Please copy the following lines word for word, keeping every character unchanged.

Saved data entries:
## Start

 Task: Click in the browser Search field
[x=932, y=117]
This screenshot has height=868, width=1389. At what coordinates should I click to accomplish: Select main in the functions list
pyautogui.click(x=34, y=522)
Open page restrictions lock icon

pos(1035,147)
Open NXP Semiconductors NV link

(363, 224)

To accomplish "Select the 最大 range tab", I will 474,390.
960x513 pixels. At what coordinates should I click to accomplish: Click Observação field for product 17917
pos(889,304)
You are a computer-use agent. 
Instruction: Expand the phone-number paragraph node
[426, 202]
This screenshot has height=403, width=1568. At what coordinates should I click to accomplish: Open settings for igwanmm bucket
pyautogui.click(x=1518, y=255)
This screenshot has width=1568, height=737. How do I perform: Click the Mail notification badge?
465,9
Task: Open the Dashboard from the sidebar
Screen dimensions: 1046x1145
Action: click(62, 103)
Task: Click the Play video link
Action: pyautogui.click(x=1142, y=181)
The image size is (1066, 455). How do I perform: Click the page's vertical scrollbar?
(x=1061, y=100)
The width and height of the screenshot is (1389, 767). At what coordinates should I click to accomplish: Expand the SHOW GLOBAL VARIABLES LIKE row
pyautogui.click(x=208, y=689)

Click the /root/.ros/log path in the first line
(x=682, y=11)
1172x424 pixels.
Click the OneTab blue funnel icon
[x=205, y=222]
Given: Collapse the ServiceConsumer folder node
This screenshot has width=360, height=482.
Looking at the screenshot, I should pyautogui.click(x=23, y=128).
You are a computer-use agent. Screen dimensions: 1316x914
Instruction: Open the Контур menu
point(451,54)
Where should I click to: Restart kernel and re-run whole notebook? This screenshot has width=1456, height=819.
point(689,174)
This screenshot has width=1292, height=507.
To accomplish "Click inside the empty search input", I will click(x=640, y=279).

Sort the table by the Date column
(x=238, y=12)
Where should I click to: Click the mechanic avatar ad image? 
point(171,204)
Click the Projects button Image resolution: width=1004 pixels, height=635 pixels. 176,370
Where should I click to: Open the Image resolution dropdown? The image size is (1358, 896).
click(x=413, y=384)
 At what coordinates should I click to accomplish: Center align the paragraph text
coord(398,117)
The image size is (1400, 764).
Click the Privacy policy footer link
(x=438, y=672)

## End

- SOLVED EXERCISE
 Task: Click in the browser Search field
[x=932, y=117]
This screenshot has height=868, width=1389. At what coordinates should I click to accomplish: Select main in the functions list
pyautogui.click(x=34, y=522)
Open page restrictions lock icon

pos(1035,147)
Open NXP Semiconductors NV link

(363, 224)

To accomplish "Select the 最大 range tab", I will 474,390.
960x513 pixels. At what coordinates should I click to accomplish: Click Observação field for product 17917
pos(889,304)
You are a computer-use agent. 
Instruction: Expand the phone-number paragraph node
[426, 202]
This screenshot has height=403, width=1568. At what coordinates should I click to accomplish: Open settings for igwanmm bucket
pyautogui.click(x=1518, y=255)
This screenshot has width=1568, height=737. How do I perform: Click the Mail notification badge?
465,9
Task: Open the Dashboard from the sidebar
Screen dimensions: 1046x1145
Action: click(62, 103)
Task: Click the Play video link
Action: pyautogui.click(x=1142, y=181)
The image size is (1066, 455). How do I perform: Click the page's vertical scrollbar?
(x=1061, y=100)
The width and height of the screenshot is (1389, 767). At what coordinates should I click to accomplish: Expand the SHOW GLOBAL VARIABLES LIKE row
pyautogui.click(x=208, y=689)

Click the /root/.ros/log path in the first line
(x=682, y=11)
1172x424 pixels.
Click the OneTab blue funnel icon
[x=205, y=222]
Given: Collapse the ServiceConsumer folder node
This screenshot has width=360, height=482.
Looking at the screenshot, I should pyautogui.click(x=23, y=128).
You are a computer-use agent. Screen dimensions: 1316x914
Instruction: Open the Контур menu
point(451,54)
Where should I click to: Restart kernel and re-run whole notebook? This screenshot has width=1456, height=819.
point(689,174)
This screenshot has width=1292, height=507.
To accomplish "Click inside the empty search input", I will click(x=640, y=279).

Sort the table by the Date column
(x=238, y=12)
Where should I click to: Click the mechanic avatar ad image? 
point(171,204)
Click the Projects button Image resolution: width=1004 pixels, height=635 pixels. 176,370
Where should I click to: Open the Image resolution dropdown? The image size is (1358, 896).
click(x=413, y=384)
 At what coordinates should I click to accomplish: Center align the paragraph text
coord(398,117)
The image size is (1400, 764).
Click the Privacy policy footer link
(x=438, y=672)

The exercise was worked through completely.